Cela peut commencer à tout âge, mais souvent chez l'adulte jeune, entre 20 et 30 ans. Les femmes sont deux fois plus touchées que les hommes.
Symptômes
- Douleur dans la poitrine qui serre ou qui s'étend dans le bras, la mâchoire ou le dos.
- Essoufflement brutal qui empêche de finir une phrase.
- Perte de connaissance.
- Convulsions ou paralysie soudaine.
- Pensées suicidaires : appelez le 3114, le 15 ou le 112 immédiatement.
- ⚠Crises qui se répètent plusieurs jours de suite et qui durent très longtemps.

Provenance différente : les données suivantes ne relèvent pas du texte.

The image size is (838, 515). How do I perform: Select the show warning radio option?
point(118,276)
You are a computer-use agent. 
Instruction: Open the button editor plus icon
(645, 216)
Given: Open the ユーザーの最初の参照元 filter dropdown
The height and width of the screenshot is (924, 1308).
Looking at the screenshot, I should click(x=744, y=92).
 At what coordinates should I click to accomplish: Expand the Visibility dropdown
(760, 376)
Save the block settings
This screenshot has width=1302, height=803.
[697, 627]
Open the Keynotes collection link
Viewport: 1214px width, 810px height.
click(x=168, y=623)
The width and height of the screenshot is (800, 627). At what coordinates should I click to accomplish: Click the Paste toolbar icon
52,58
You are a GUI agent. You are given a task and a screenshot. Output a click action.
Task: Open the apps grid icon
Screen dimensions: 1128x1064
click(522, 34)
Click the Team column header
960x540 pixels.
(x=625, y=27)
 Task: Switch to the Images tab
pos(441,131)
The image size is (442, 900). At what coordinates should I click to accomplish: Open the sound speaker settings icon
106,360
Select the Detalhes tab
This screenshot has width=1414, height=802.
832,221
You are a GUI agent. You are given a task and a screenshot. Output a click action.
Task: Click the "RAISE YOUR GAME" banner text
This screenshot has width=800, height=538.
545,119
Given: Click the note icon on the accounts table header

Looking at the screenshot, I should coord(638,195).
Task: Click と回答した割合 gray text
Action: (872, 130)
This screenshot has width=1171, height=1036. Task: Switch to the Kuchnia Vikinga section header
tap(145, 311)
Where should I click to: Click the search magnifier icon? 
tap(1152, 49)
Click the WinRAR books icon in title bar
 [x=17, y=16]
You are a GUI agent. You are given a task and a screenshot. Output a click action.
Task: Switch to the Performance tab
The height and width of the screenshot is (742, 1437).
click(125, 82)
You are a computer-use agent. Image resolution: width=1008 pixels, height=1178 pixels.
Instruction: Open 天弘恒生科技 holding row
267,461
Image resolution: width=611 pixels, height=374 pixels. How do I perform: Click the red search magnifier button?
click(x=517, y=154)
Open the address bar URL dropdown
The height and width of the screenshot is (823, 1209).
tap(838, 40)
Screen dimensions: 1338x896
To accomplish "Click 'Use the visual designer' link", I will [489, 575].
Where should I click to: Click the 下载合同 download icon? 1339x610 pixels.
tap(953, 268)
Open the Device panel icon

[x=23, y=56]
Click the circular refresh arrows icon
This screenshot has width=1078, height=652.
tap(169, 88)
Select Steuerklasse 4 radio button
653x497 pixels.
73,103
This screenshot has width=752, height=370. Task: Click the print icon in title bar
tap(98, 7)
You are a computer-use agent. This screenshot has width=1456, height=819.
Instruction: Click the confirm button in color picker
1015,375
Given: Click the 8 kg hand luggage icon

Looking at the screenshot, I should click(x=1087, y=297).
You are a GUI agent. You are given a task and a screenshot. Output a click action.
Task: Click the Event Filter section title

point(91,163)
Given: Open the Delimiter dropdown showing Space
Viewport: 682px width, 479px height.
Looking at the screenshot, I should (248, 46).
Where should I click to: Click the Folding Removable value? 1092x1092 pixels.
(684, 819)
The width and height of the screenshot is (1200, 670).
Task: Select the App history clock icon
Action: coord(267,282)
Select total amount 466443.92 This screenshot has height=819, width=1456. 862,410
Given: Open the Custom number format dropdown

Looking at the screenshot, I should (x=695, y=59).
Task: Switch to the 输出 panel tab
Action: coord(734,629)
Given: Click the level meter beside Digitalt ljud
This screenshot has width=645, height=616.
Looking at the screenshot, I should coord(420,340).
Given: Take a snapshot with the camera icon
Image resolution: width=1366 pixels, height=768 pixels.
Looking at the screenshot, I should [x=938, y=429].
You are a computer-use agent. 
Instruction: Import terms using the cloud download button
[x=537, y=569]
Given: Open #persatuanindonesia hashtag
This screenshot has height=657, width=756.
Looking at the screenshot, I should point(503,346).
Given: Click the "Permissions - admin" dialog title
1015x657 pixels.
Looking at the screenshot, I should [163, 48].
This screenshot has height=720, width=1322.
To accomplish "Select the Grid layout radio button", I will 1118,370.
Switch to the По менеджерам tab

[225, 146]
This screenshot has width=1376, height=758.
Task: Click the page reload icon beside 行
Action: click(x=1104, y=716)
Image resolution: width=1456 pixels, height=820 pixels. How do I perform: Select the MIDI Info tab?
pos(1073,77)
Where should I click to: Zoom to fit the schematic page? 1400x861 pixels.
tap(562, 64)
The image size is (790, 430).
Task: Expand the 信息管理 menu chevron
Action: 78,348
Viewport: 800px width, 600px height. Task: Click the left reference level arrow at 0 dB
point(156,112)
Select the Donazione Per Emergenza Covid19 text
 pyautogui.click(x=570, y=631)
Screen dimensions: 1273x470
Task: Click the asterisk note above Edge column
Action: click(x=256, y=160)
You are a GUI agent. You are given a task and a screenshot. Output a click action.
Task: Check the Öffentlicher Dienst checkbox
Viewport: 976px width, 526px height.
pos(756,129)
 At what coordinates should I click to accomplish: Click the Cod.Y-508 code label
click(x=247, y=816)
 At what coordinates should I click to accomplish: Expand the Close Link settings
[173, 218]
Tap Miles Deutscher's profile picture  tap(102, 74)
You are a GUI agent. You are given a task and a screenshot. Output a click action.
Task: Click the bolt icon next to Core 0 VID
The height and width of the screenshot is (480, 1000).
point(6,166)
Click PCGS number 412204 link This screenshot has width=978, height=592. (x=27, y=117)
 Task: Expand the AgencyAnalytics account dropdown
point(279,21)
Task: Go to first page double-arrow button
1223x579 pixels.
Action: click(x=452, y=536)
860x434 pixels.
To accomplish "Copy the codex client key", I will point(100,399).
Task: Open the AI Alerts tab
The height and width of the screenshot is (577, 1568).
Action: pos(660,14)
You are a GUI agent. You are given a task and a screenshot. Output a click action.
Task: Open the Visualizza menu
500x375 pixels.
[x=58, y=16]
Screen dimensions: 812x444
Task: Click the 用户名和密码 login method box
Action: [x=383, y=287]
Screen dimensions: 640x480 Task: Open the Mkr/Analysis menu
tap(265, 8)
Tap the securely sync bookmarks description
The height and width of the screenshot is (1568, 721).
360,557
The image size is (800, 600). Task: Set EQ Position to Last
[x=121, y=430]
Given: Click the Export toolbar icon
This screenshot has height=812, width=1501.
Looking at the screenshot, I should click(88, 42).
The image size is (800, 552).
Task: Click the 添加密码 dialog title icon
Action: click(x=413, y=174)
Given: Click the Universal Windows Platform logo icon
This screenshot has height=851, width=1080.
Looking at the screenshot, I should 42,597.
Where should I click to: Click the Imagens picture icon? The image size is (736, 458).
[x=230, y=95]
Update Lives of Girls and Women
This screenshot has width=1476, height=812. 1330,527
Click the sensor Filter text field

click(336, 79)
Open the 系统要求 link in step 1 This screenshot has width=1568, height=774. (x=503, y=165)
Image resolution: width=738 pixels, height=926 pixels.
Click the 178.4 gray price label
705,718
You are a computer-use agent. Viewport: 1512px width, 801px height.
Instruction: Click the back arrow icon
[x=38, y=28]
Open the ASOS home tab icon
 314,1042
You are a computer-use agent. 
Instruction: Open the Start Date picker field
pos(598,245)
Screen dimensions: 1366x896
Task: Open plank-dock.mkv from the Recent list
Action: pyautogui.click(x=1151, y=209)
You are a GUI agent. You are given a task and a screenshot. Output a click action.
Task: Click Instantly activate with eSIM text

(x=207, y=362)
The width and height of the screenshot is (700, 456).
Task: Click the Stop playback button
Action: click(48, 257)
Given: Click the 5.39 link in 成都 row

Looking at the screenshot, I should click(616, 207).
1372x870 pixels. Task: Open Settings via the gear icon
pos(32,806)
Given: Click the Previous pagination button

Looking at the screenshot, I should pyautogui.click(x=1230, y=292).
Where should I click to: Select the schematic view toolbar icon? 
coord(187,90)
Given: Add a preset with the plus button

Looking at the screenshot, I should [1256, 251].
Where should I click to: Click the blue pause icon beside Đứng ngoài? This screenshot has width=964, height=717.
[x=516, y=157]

- ⚠Symptômes inhabituels comme un engourdissement qui persiste.
- ⚠Une souffrance morale très forte, avec l'envie de se faire du mal.
- ⚠Une impossibilité totale de sortir de chez soi depuis plusieurs jours.
Symptômes courants
- Palpitations : le cœur bat très fort et très vite.
- Sueurs, frissons ou bouffées de chaleur.
- Tremblements ou secousses musculaires.
- Sensation d'étouffer ou de manquer d'air.
- Douleur ou gêne dans la poitrine.
- Nausée, mal de ventre ou tête qui tourne.
- Impression d'être dans un rêve ou d'être détaché de la réalité.
- Peur de mourir, de perdre le contrôle ou de devenir fou.
Symptômes chez l'enfant
- Chez l'enfant, la crise peut se manifester par des maux de ventre, des pleurs, une agitation inhabituelle.
- L'enfant peut avoir peur d'aller à l'école ou de se retrouver seul.
- Il peut se plaindre de palpitations ou d'une boule dans la gorge.
Symptômes chez les personnes âgées
- Chez une personne âgée, les crises peuvent ressembler à un problème cardiaque ou à une confusion, surtout si elle a déjà des soucis de santé.
- La peur de tomber ou de perdre son autonomie peut déclencher des angoisses.
- Les symptômes comme les palpitations ou l'essoufflement doivent être vérifiés, car d'autres maladies sont possibles.
Causes
Causes principales
- La cause exacte est complexe : il y a souvent une combinaison de facteurs génétiques, un déséquilibre des messagers chimiques dans le cerveau, et des événements de vie stressants.
- Certaines crises surviennent sans raison apparente, d'autres sont déclenchées par une situation précise (métro, magasin, grand espace).
- L'hypersensibilité aux sensations du corps (on remarque plus son cœur qui bat, sa respiration) joue un rôle important : on a peur de ces sensations, ce qui amplifie la crise.
Facteurs de risque
- Avoir un parent proche qui a souffert de trouble panique ou d'anxiété.
- Avoir vécu des événements difficiles : deuil, séparation, accident, violencia.
- Être d'un tempérament anxieux ou perfectionniste.
- Fumer, ou consommer beaucoup de caféine ou d'excitants.
- Avoir des problèmes de sommeil ou un stress chronique.
Quand consulter un médecin
Consultez un médecin en urgence si :
- Si les crises deviennent très fréquentes et vous empêchent de travailler, de sortir ou de voir vos proches.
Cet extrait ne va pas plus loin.